EXTRACTED TEXT

BEGIN

By Pete Farley | UCSF.edu | November 11, 2013
The scarring, also known as fibrosis, is a major factor in nearly half of all deaths in developed countries.
"Scarring is a critical component of organ dysfunction in most chronic diseases – kidney failure, liver failure, lung failure, heart failure,” said Dean Sheppard, MD, UCSF professor of medicine and senior author of the new study. “But there’s no effective therapy for tissue scarring that’s approved by the FDA [Food and Drug Administration]. Although scarring contributes to the progression of all these diseases, we currently have no way to treat it."
The scientists accomplished the work by targeting a family of proteins on the surface of certain cells.
In the study, first author Neil C. Henderson, MD, PhD, a former postdoctoral associate in Sheppard’s laboratory and now at the University of Edinburgh, and an international team of scientists first devised a genetic technique to selectively knock out a five-member family of receptors known as alpha V integrins (“INT-uh-grins”) in the collagen-producing fibroblast cells of mice. These cells drive the excessive scarring seen in fibrosis.

END

TASK TO COMPLETE
Extract the full article on tissue scarring, word for word. None of the material that comes next is needed.

SUPPLIED INFORMATION

BEGIN

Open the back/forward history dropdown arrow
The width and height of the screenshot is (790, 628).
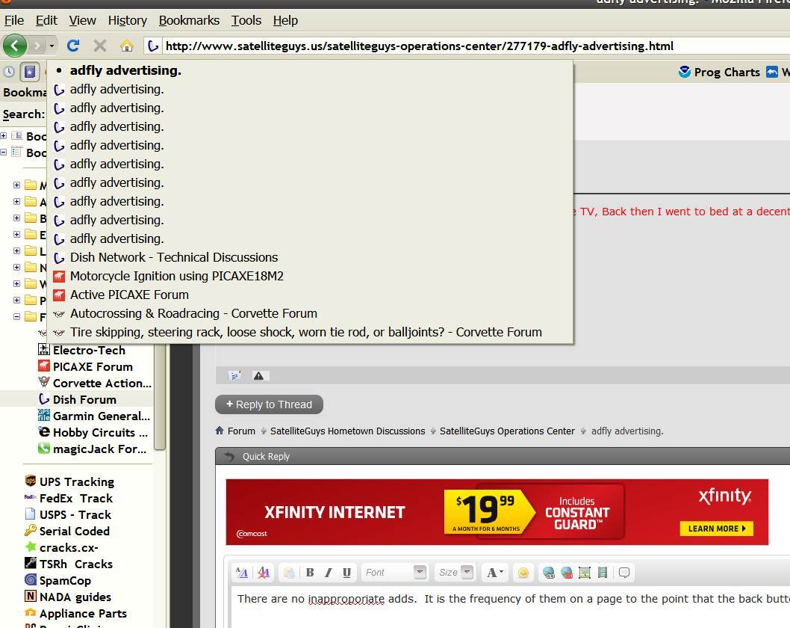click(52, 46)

END
BEGIN

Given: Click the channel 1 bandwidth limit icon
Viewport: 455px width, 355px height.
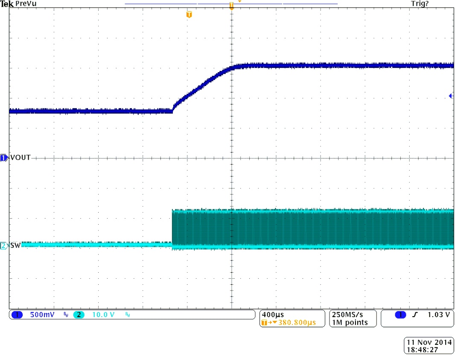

END
BEGIN

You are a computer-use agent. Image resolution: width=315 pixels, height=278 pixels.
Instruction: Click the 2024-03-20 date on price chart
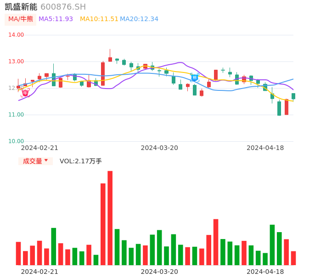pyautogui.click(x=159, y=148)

END

ANSWER BELOW
By Pete Farley | UCSF.edu | November 11, 2013
The scarring, also known as fibrosis, is a major factor in nearly half of all deaths in developed countries.
"Scarring is a critical component of organ dysfunction in most chronic diseases – kidney failure, liver failure, lung failure, heart failure,” said Dean Sheppard, MD, UCSF professor of medicine and senior author of the new study. “But there’s no effective therapy for tissue scarring that’s approved by the FDA [Food and Drug Administration]. Although scarring contributes to the progression of all these diseases, we currently have no way to treat it."
The scientists accomplished the work by targeting a family of proteins on the surface of certain cells.
In the study, first author Neil C. Henderson, MD, PhD, a former postdoctoral associate in Sheppard’s laboratory and now at the University of Edinburgh, and an international team of scientists first devised a genetic technique to selectively knock out a five-member family of receptors known as alpha V integrins (“INT-uh-grins”) in the collagen-producing fibroblast cells of mice. These cells drive the excessive scarring seen in fibrosis.